Say how many lines in the listing contain the string "link", giving the number alone.

▸ Given records
___
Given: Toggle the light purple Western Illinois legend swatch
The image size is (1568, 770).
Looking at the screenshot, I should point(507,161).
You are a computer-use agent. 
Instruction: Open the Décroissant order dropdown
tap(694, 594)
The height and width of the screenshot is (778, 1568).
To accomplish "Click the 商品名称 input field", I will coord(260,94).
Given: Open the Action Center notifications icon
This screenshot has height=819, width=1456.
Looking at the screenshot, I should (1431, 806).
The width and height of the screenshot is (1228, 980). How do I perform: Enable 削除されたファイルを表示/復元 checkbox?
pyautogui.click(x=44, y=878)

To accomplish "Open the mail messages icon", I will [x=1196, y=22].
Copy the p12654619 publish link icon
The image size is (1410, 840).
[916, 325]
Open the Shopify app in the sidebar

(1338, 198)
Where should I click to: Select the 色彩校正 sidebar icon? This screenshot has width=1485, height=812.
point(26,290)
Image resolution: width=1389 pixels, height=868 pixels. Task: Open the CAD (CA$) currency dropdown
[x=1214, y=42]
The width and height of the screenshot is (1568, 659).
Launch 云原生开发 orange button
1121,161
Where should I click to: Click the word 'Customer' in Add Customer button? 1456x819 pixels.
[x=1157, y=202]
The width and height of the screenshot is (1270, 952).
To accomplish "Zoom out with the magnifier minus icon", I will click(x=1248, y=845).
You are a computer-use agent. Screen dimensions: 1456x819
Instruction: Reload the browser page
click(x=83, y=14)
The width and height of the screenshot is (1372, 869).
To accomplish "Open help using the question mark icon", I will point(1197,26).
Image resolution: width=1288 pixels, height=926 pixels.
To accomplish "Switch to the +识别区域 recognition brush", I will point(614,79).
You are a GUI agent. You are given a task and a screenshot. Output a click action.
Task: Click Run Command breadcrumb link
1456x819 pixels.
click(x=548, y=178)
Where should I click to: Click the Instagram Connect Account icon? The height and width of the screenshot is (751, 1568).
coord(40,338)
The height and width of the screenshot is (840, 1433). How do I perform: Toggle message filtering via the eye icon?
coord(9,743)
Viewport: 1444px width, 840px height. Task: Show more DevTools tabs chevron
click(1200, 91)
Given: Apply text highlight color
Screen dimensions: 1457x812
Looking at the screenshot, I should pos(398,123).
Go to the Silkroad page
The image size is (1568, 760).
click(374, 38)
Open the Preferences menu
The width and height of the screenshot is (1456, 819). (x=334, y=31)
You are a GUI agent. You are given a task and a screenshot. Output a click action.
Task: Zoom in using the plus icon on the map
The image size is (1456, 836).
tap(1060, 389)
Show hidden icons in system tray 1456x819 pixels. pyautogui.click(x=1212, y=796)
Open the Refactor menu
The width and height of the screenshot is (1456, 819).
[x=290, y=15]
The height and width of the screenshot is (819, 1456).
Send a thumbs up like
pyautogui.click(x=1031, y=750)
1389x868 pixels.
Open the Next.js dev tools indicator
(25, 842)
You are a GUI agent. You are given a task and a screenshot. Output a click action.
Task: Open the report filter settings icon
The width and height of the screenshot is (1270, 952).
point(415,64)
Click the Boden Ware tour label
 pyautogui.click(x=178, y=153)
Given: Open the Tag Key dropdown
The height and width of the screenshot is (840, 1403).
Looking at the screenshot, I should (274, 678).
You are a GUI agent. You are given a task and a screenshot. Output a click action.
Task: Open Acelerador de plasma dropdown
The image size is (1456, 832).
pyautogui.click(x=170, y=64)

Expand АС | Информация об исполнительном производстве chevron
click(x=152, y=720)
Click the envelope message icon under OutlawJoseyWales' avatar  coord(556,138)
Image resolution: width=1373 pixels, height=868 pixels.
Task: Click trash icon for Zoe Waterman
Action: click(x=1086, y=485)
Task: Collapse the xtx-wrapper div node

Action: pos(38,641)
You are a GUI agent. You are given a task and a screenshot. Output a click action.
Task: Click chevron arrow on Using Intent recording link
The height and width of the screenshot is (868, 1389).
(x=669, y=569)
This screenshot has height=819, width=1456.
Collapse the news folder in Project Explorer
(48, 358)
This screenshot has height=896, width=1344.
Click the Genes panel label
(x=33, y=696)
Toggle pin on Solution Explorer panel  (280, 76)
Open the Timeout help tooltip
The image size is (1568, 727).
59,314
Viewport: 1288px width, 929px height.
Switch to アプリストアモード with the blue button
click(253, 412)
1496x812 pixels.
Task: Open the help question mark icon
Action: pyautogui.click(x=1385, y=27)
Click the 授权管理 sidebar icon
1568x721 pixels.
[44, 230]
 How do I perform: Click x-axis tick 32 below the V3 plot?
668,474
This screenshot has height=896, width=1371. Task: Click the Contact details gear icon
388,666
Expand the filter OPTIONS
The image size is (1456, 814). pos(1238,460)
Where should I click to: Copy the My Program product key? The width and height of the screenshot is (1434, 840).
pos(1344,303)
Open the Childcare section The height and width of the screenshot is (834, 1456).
___
▸ Completed exercise
3